AI singer-songwriter ‘Anna Indiana’ debuted her first single ‘Betrayed by this Town’ on X, formerly Twitter—and listeners were not too impressed.
I’ve been doing a lot of using, testing, and evaluating LLMs and GPT-style models for generating code and text/prose. Some of it is just general use to see how it behaves, some has been explicit evaluation of creative writing, and a bunch of it is code generation to test out how we need to modify our CS curriculum in light of these new tools.
It’s an impressive piece of technology, but it’s not very creative. It’s meh. The results are meh. Which is to be expected since it’s a statistical model that’s using a large body of prior work to produce a reasonable approximation of what it’s seen before. It trends towards the mean, not the best.
This’d explain why inexperienced users of ai would inevitably get mediocre results.

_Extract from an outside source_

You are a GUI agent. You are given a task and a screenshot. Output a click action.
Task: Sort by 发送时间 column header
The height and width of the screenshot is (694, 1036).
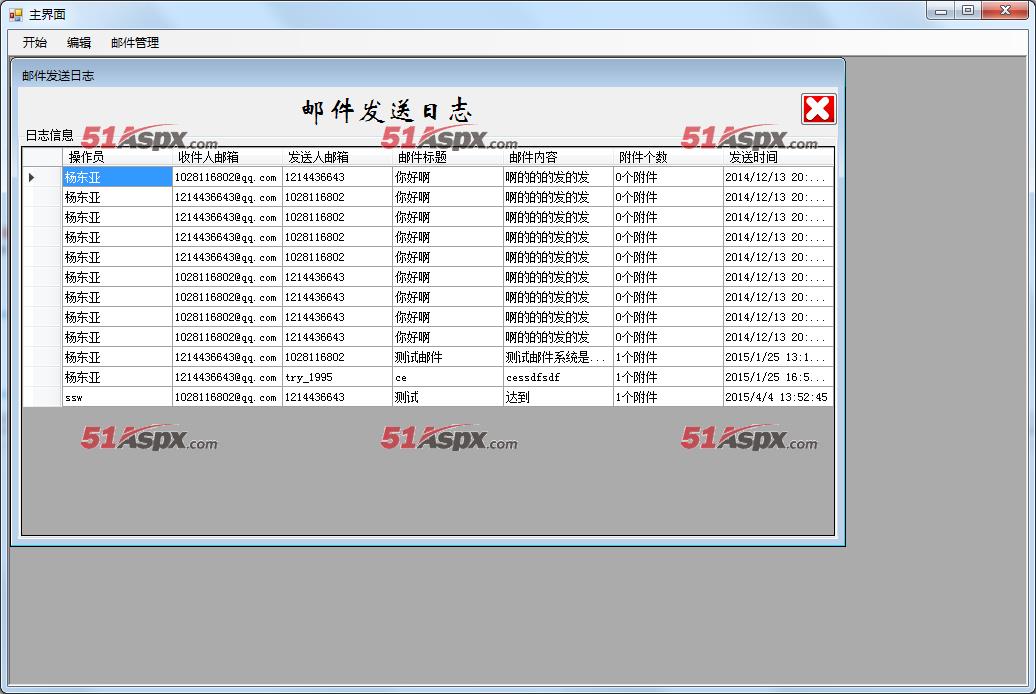(x=777, y=157)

Still takes creativity to get stolen mediocrity.
and a bunch of it is code generation to test out how we need to modify our CS curriculum in light of these new tools.

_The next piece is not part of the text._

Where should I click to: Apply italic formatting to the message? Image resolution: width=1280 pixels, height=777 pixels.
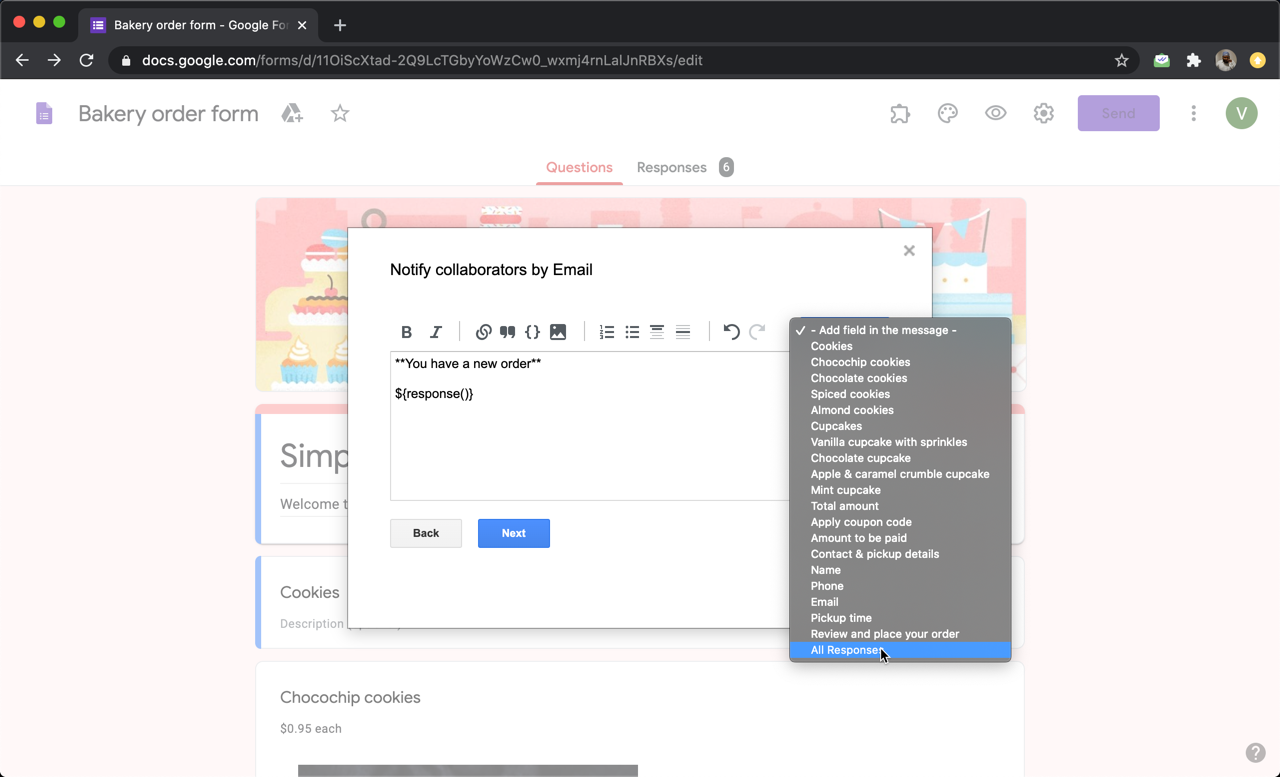coord(435,331)
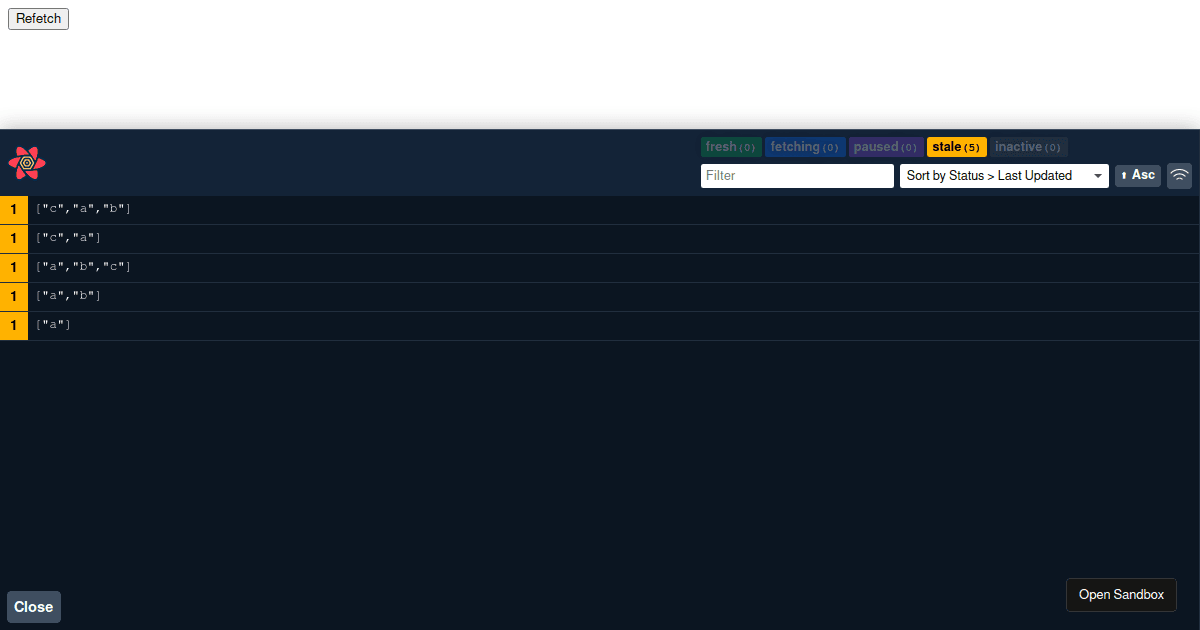Close the devtools panel
1200x630 pixels.
pos(33,606)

I’m curious if you’ve gotten anything decent out of them. I’ve tried to use it for tech/code questions, and it’s been nothing but disappointment after disappointment. I’ve tried to use it to get help with new concepts, but it hallucinates like crazy and always give me bad results, some of the time it’s so bad that it gives me answers I’ve already told it we’re wrong.
Yeah, I’ve just set up a hotkey that says something like “back up your answer with multiple reputable sources” and I just always paste it at the end of everything I ask. If it can’t find webpages to show me to back up its claims then I can’t trust it. Of course this isn’t the case with coding, for that I can actually run the code to verify it.
What version are you using?
GPT-4 is quite impressive, and the dedicated code LLMs like Codex and Copilot are as well. The latter must have had a significant update in the past few months, as it’s become wildly better almost overnight. If trying it out, you should really do so in an existing codebase it can use as a context to match style and conventions from. Using a blank context is when you get the least impressive outputs from tools like those.
I’ve used gpt 3/3.5, bing, bard and copilot, and I’m not super stoked. Copilot gave me PS DSC items that don’t actually exist, which was my most recent attempt at using a LLM.
I might see about figuring out if it can hook into my vs code instance so it’s a bit smarter at some point.
It trends towards the mean, not the best.
That’s where some of the significant advances over the past 12 months of research have been, specifically around using the fine tuning phase to bias towards excellence. The biggest advance there has been that capabilities in larger models seem to be transmissible to smaller models by feeding in output from the larger more complex models.
Also, the process supervision work to enhance CoT from May is pretty nuts.
So while you are correct that the pretrained models come out with a regression towards the mean, there are very promising recent advances in taking that foundation and moving it towards excellence.
I’m excited for how these tools will be used by human creators to accomplish things they could never do alone, and in that aspect it is a revolutionary technology. I hate that their marketing calls it “AI” though, the only intelligence involved is the human user that creates prompts and curates results.